Dia menjelaskan masalah semacam itu paling sering dialami oleh nasabah asuransi unit link, yakni produk campuran asuransi dan investasi.

Agen asuransi unit link, dijelaskannya kerap kali hanya menjelaskan kepada calon nasabah mengenai ilustrasi positif atau skenario terbaik saja, yang mana tampak sangat menggiurkan.

"Padahal kalau dalam hal investasi kan selalu ada unsur spekulasi, ada untung atau rugi," sebutnya.

Dijelaskannya, investasi bisa menguntungkan tapi juga bisa sebaliknya. Sebab, perusahaan asuransi menempatkan dana nasabah di berbagai instrumen, mulai dari saham hingga deposito yang semua berfluktuasi. Sayangnya agen asuransi jarang menjelaskan hal semacam itu.

"Tapi yang tidak dijelaskan oleh agen itu adalah kemungkinan dia bisa turun. Itu namanya miss selling. Tapi juga ada peran asuransi terutama oleh asosiasi yang tidak cukup menjelaskan tentang produk-produk unit link itu bisa gain bisa loss, bisa rugi bisa untung," ujar Irvan.

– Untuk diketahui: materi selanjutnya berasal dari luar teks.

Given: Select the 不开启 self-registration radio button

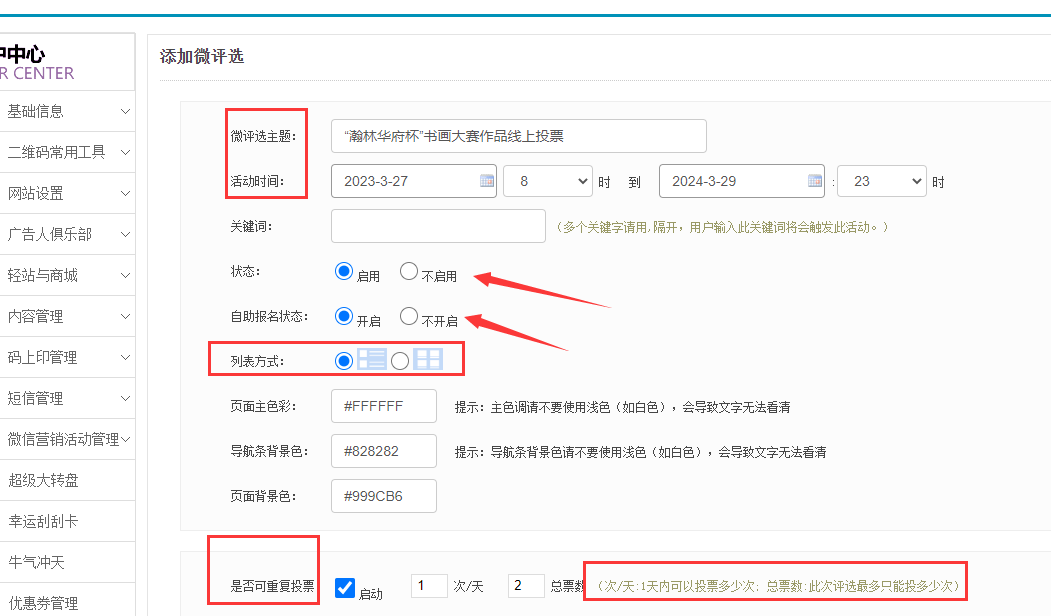Looking at the screenshot, I should tap(409, 316).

Apa yang dilakukan oleh agen asuransi itu memang tak bisa dikatakan penipuan. Tapi yang mereka lakukan tetap saja tak dapat dibenarkan karena tidak fair dan transparan.

"Nah, kalau agen itu karena memang agen itu kan mendapatkan income (pemasukan) dari perolehan premi, dari perburuan nasabah sehingga makin banyak nasabah makin besar income-nya, sehingga dia melupakan etika, melupakan profesionalisme, dia mengejar premi atau komisi saja," tambahnya.

Lihat juga video 'Bisakah Tuntut Asuransi Gegara Premi Diubah Sepihak?':

[Gambas:Video 20detik]



(toy/ara)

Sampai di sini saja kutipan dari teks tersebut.